Dias Toffoli não vai levar ao plenário do STF voto-vista sobre réu na linha sucessória

Vera Magalhães

07 Dezembro 2016 | 08h52

O ministro José Antonio Dias Toffoli não vai levar nesta quarta-feira ao plenário do STF (Supremo Tribunal Federal) seu voto-vista na Arguição de Descumprimento de Preceito Fundamental impetrada pela Rede Sustentabilidade que questiona se um réu em ação penal pode ocupar cargo que o coloque na linha sucessória da Presidência da República.
Assim, diferentemente do que se especulava, o STF decidirá apenas a liminar concedida na segunda-feira pelo ministro Marco Aurélio Mello, que determinou o afastamento de Renan Calheiros (PMDB-AL) da presidência do Senado pelo fato de ter se tornado réu por peculato na semana passada.
A liminar foi ignorada pela Mesa do Senado, que decidiu manter Renan à frente da Casa até o julgamento do mérito.
Havia a possibilidade de Toffoli levar ao plenário seu voto-vista, o que faria com que a questão fosse decidida na sessão de hoje mesmo.

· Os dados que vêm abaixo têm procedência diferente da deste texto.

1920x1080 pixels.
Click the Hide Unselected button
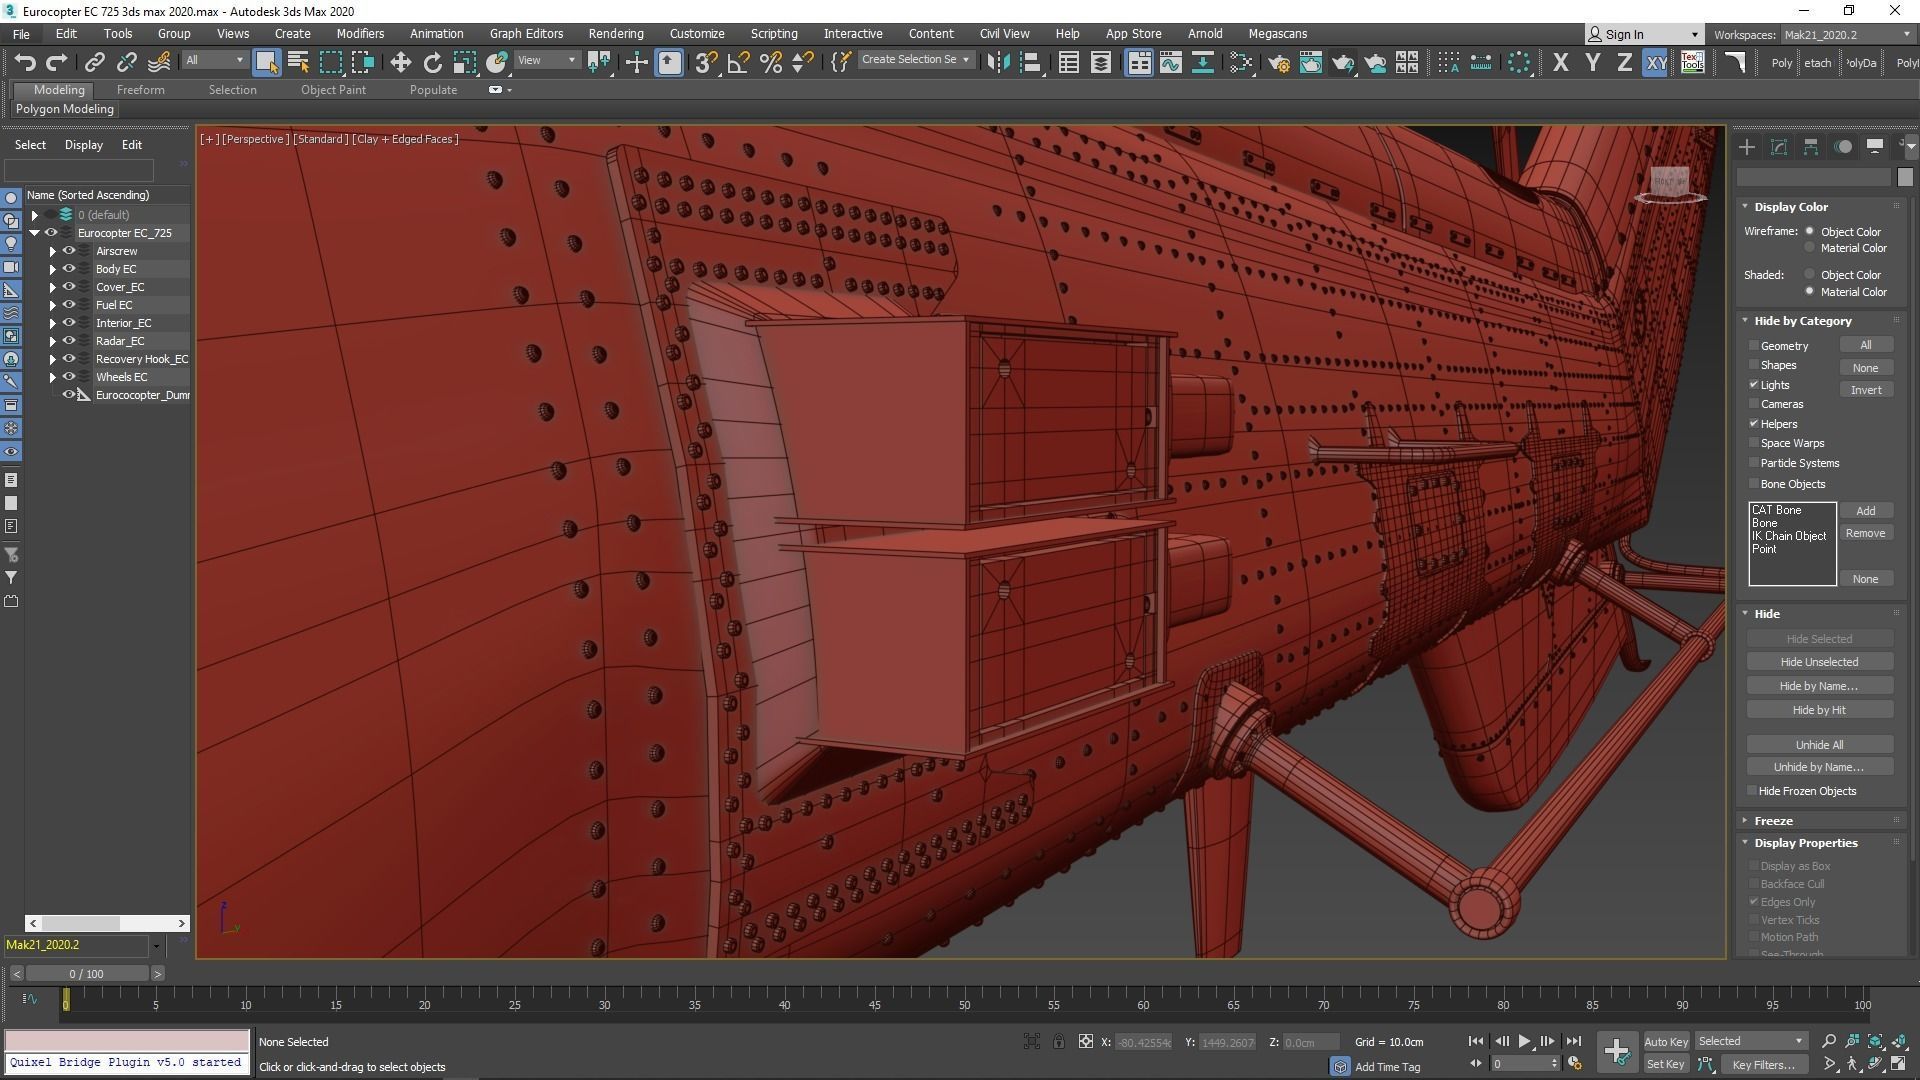[x=1818, y=662]
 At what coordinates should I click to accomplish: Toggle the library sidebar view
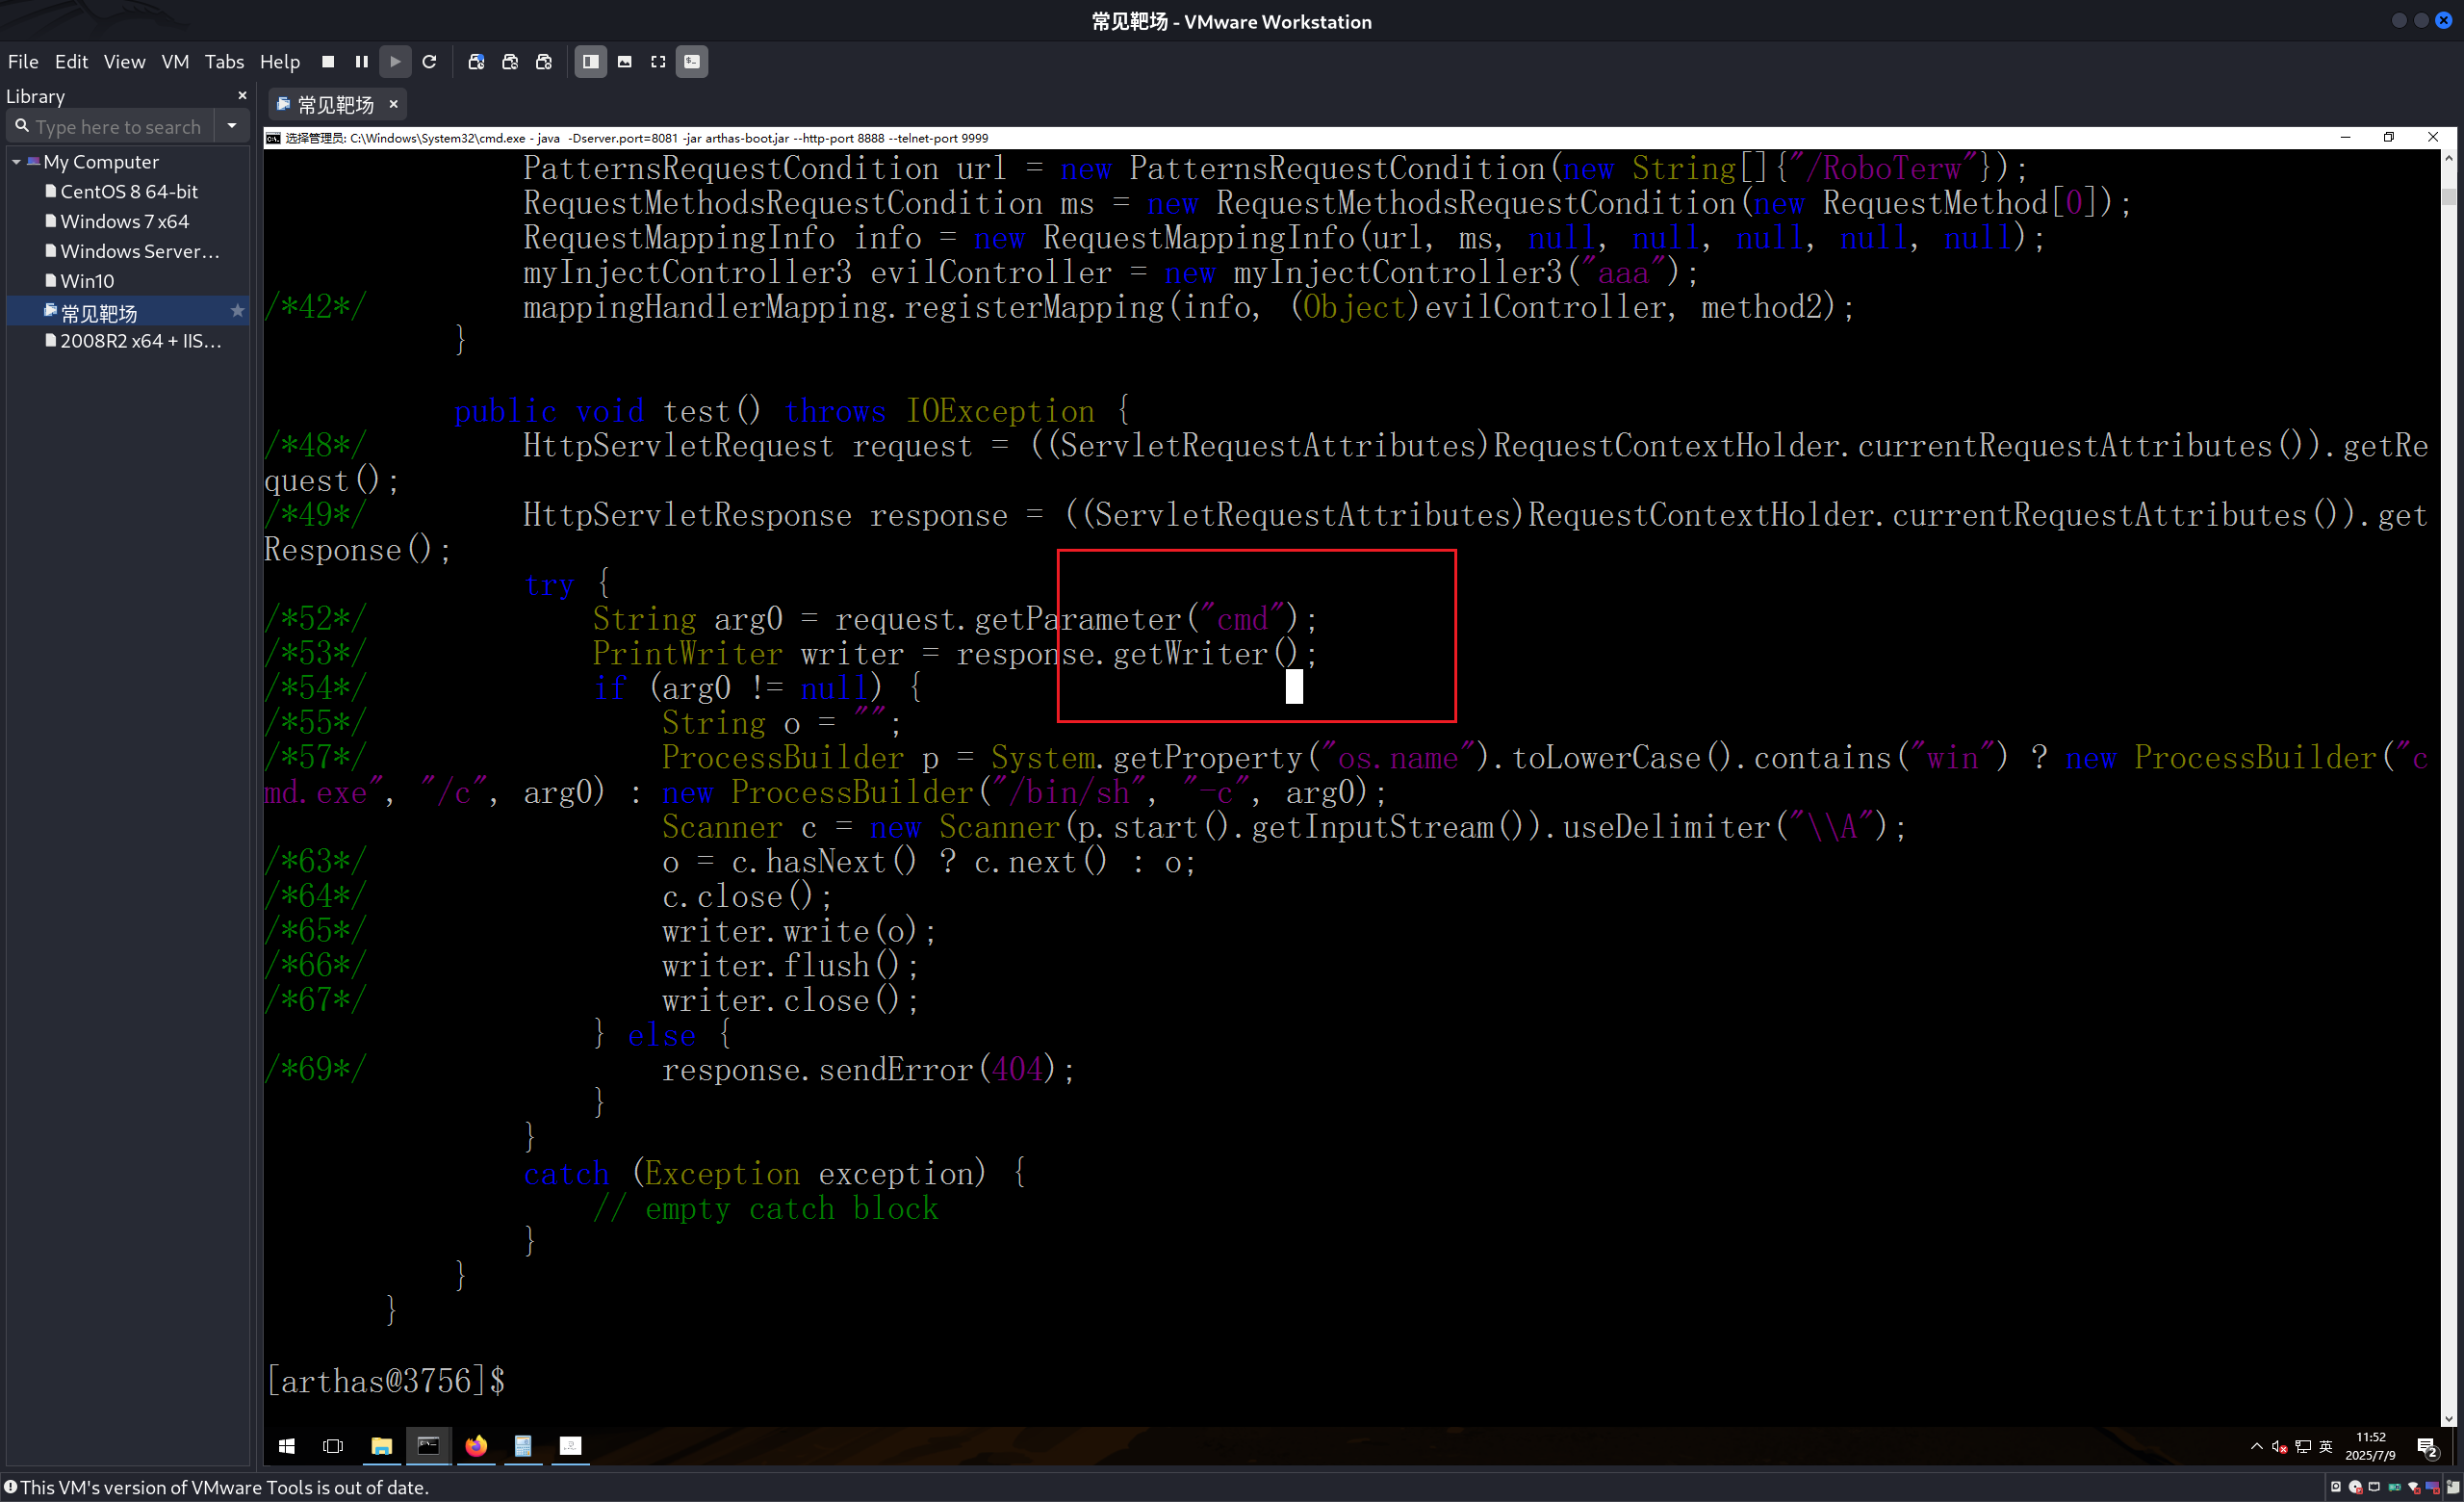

Mas ele ainda tem prazo de vista, há que o processo só foi liberado para seu gabinete na última sexta-feira. A decisão final ficará, assim, para depois do recesso do Judiciário.
Se a liminar de Marco Aurélio for cassada, Renan continua na presidência. Se for mantida, terá de se afastar do cargo.
Qualquer que seja a decisão, no entanto, os ministros do STF devem admoestar a Mesa por ter descumprido uma ordem judicial.